PROBLEM: Every line with the string "computer" must be copied from the entries below.

Top of RECORD EXCERPTS

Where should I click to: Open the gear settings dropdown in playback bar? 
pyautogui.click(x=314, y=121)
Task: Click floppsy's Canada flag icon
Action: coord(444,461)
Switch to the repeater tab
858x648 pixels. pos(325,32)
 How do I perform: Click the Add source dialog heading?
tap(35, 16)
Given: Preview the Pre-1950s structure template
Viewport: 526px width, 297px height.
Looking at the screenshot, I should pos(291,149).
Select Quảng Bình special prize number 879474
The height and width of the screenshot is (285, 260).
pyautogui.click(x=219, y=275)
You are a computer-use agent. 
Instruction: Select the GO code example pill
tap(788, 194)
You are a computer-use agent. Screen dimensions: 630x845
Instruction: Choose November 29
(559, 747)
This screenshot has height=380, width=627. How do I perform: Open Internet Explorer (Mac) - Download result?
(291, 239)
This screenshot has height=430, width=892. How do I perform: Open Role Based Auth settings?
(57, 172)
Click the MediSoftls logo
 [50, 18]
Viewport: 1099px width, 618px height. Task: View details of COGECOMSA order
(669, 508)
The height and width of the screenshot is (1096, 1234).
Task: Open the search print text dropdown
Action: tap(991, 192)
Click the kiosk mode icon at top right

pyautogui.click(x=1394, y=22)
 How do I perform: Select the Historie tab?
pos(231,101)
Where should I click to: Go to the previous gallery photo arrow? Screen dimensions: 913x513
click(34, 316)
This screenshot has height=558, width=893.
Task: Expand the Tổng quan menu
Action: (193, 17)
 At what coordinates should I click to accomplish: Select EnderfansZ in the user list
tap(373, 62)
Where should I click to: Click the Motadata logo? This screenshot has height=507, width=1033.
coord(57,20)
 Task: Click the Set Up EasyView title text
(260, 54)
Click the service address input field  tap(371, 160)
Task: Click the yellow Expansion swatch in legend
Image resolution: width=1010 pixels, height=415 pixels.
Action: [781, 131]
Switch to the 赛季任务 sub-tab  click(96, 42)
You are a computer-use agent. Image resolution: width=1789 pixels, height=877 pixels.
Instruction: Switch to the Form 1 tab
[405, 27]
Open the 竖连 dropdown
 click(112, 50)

Bottom of RECORD EXCERPTS

PROBLEM SOLUTION:
You are a computer-use agent. 
You are a computer-use agent. Screen dimensions: 630x845
You are a computer-use agent. Image resolution: width=1789 pixels, height=877 pixels.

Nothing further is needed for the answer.